Afghans are clinging to cryptocurrencies as the Taliban takeover wreaks havoc on the economy.

During the economic turmoil brought on by the Taliban’s violent takeover, some Afghans are relying on their bitcoin holdings. Crypto assets won’t help individuals buy anything right away, but they will ensure that their money is safe in the face of economic uncertainty.


In Afghanistan, investing in cryptocurrencies is a relatively new idea, but the country has witnessed the increasing acceptance of digital currency in 2021. In the Chainalysis 2021 Global Crypto Adoption Index, the country was placed 20th out of 154 countries, a significant increase over 2020, when it did not even make the list.

According to the study, Afghanistan rises to the seventh rank after separating the country’s peer-to-peer (P2P) exchange transaction volume.
According to the statistics, more Afghans began investing in cryptocurrencies this year, owing to fears of an economic downturn as the Taliban launched their campaign to retake control of the nation.

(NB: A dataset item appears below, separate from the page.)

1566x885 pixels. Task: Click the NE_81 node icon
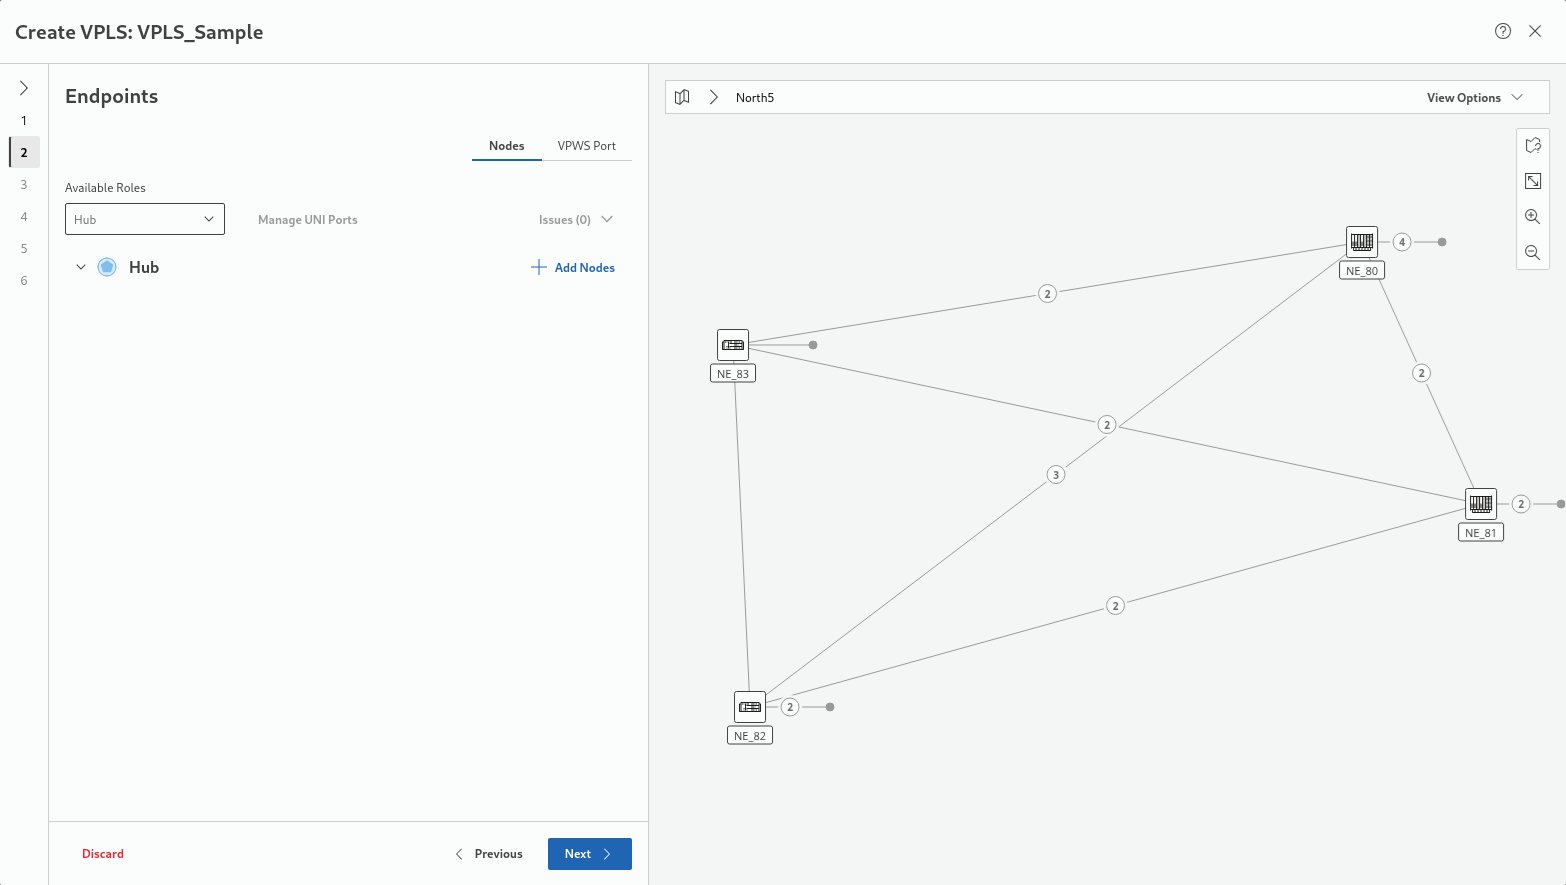[x=1480, y=504]
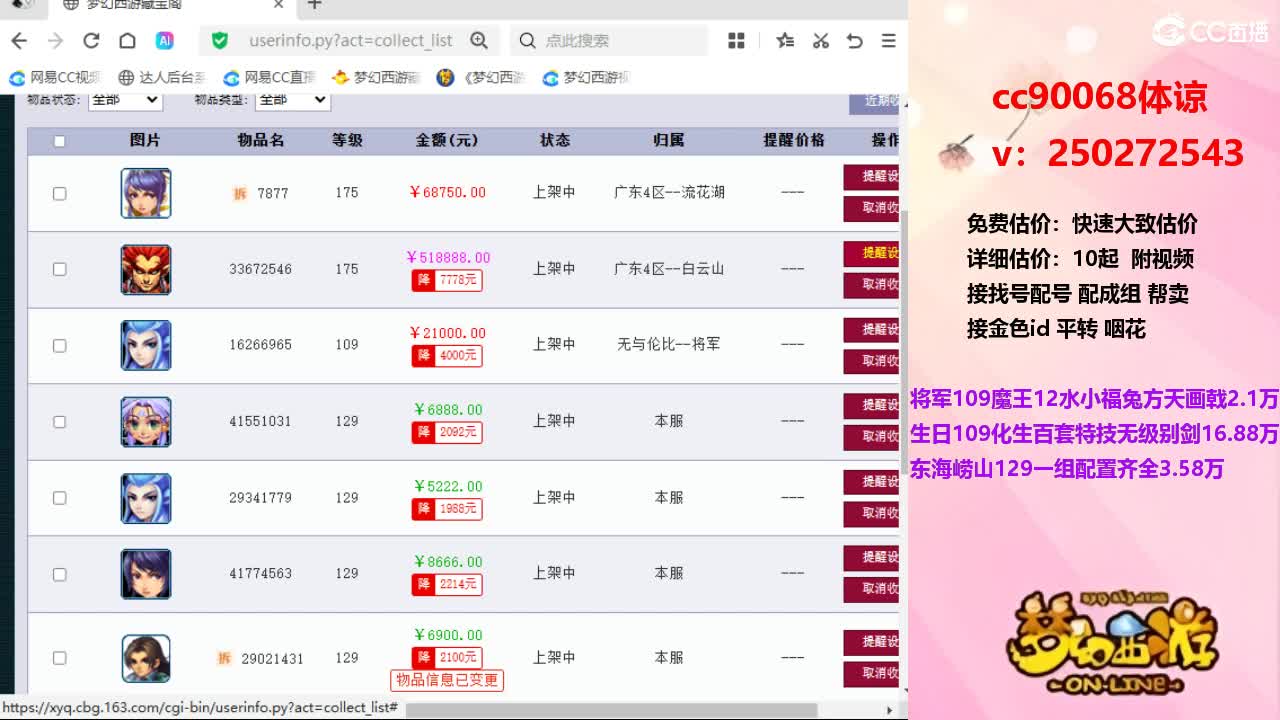Click the scissors screenshot tool icon
Screen dimensions: 1280x720
pyautogui.click(x=820, y=40)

According to Google Trends data, web searches for the terms “bitcoin” and “crypto” in Afghanistan surged in July, just weeks before the Taliban took control of Kabul. However, because the tool simply estimates the measure of interest and does not store real data, there is no way to identify the precise number of searches.

While digital coins have risen in the country, there is no means of knowing how many people out of the whole population have invested in cryptocurrencies.
According to CNBC.com, a 22-year-old Afghan with crypto holdings has been keeping a careful eye on his portfolio on Binance, the world’s largest cryptocurrency trade.

Farhan Hotak is one of the few Afghans who will be spared the currency devaluation brought on by the Taliban’s takeover. Others, like Hotak, who have invested in cryptos, will be shielded from the fast devaluation of the currency.

It should be mentioned that once the Taliban gained control of Afghanistan, the afghani, the country’s currency, fell.

According to Hotak, the scope of investing in Bitcoin and other cryptocurrencies in Afghanistan is quite restricted. “I have very, very, very limited resources to do anything. I’m interested in the crypto world, because I have earned a lot, and I see a lot of potential in myself that I can go further,” he stated.

Musa Ramin, a 27-year-old Afghan citizen, put a chunk of his wealth in cryptocurrency just days before the Taliban took control of Kabul.